Data section >>
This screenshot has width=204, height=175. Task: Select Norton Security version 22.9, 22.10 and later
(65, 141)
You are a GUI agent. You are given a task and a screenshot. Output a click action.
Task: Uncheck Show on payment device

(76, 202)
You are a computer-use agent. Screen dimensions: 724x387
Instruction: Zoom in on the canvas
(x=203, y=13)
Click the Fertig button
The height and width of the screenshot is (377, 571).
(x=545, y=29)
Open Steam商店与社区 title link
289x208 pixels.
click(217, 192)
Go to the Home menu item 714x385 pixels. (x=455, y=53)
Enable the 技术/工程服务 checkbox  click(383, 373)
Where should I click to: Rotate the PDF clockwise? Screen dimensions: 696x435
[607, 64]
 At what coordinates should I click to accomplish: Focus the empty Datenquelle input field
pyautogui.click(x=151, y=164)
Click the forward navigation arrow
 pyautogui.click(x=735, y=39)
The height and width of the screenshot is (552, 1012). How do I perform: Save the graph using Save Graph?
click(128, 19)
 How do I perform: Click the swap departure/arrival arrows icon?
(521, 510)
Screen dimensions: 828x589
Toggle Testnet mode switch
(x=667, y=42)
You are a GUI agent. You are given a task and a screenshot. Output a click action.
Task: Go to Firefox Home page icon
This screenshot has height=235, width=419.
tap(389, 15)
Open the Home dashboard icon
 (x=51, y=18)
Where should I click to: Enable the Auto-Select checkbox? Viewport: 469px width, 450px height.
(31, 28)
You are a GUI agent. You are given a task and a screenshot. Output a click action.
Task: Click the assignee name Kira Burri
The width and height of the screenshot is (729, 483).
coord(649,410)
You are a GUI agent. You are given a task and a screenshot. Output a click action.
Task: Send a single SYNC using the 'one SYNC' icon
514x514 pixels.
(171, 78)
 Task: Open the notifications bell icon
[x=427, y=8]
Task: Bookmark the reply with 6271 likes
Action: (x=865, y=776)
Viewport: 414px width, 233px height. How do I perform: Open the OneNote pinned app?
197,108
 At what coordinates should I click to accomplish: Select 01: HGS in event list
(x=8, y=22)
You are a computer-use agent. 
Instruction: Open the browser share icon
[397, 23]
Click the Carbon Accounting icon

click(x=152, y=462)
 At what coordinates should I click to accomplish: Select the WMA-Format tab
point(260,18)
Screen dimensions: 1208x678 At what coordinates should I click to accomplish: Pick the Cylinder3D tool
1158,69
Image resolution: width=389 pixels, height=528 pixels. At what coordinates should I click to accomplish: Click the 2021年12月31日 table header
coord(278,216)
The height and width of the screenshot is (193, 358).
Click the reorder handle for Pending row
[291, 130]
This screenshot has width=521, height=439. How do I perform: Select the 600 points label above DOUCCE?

What needs to be done >> From the line that contains "Image resolution: width=389" through the last line of the records above, copy every line exactly and leave out the rest.

Answer for the task >>
Image resolution: width=389 pixels, height=528 pixels. At what coordinates should I click to accomplish: Click the 2021年12月31日 table header
coord(278,216)
The height and width of the screenshot is (193, 358).
Click the reorder handle for Pending row
[291, 130]
This screenshot has width=521, height=439. How do I perform: Select the 600 points label above DOUCCE?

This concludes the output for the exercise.